В комнате запищала дочка. Аня немедленно вытерла слезы и побежала к ребенку. Помыв малышку под рукомойником, поменяла пеленки, покормила ее и прилегла на кровать.

Скоро придет хозяйка. Какой она человек, эта Олимпиада, тетка Липа? Вдруг одумалась и выставит их вон? Тогда точно придется ехать обратно и возвращаться в дом мужа.

Аня всхлипнула: «Никогда. Доченьку в детский дом, а сама утоплюсь. Вот самое простое и верное решение. А Алю вырастит государство. Не бросит же в беде».

Сытая дочка болтала ножками и гулила. А молодая мать скоро уснула – сказались тяжелые дни.

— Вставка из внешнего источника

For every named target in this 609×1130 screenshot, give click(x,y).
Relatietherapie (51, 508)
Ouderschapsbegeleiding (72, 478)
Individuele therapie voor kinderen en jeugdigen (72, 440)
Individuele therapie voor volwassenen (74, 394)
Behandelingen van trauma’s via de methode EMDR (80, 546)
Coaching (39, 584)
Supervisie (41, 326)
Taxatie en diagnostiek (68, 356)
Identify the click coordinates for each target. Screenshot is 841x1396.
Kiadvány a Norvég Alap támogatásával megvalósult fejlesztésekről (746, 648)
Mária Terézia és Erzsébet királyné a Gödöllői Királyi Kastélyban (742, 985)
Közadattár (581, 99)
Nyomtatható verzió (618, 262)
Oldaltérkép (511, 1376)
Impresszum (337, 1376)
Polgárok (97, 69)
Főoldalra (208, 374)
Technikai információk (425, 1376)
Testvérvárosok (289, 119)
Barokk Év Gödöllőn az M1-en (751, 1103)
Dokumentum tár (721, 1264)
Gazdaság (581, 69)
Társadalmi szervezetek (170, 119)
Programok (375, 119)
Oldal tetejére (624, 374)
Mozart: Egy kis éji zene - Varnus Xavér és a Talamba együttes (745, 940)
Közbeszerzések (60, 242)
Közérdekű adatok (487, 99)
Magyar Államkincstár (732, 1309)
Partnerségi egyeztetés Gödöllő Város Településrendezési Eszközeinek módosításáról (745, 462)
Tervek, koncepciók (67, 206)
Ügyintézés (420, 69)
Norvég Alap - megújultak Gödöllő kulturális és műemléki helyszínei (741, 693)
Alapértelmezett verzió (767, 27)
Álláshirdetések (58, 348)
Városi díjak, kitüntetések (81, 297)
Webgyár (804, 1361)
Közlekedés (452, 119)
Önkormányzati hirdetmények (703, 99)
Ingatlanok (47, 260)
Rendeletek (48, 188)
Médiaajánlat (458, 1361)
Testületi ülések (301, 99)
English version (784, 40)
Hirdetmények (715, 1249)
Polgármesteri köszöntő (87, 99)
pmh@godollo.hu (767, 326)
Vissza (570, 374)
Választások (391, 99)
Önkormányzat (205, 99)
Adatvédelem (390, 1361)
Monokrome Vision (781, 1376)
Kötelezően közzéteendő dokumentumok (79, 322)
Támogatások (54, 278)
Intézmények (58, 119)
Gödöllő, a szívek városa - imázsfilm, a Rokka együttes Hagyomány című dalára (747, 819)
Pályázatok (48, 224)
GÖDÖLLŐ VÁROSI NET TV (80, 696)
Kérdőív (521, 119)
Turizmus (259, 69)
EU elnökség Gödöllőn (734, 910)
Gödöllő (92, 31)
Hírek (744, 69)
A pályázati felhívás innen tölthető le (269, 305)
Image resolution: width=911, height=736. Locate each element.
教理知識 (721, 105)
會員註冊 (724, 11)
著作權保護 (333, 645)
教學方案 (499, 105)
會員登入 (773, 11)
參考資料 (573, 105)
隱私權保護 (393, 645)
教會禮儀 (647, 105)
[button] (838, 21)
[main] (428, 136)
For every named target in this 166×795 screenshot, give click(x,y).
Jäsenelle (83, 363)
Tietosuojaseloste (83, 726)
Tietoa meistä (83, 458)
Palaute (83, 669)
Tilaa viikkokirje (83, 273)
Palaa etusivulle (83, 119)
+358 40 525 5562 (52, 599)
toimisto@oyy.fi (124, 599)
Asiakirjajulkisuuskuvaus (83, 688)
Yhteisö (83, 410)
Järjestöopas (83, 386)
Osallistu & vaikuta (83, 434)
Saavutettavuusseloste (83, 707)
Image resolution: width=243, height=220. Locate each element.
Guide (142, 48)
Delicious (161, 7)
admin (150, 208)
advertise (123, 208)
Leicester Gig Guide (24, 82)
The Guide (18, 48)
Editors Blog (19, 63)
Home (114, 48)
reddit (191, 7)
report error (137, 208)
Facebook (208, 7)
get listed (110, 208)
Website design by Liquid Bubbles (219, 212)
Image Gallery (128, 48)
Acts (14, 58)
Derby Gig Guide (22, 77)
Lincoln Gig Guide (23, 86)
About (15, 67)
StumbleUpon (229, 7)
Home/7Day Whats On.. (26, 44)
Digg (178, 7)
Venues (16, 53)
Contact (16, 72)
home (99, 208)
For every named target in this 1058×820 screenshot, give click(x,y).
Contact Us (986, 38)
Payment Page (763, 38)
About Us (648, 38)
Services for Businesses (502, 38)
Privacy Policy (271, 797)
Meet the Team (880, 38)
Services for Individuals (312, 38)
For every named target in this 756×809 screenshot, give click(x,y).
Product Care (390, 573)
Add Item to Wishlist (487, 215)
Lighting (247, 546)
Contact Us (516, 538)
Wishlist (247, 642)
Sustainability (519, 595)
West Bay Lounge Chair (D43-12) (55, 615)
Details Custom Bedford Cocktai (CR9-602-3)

Разбудил ее приход хозяйки. Хлопнула дверь, потянуло холодком, и раздались тяжелые, грузные шаги – ну просто появление статуи Командора. И тут Аня услышала громогласный, басовитый голос:

– Ах ты, моя маленькая! Ах ты, сладенькая! Куколка какая! Красавица! Внучечка моя драгоценная!

Очумевшая от этих слов и еще не пришедшая в себя от сна, Аня сидела на кровати и хлопала глазами. А великанша, повторяя ласковые слова, качала на огромных руках обалдевшую девочку.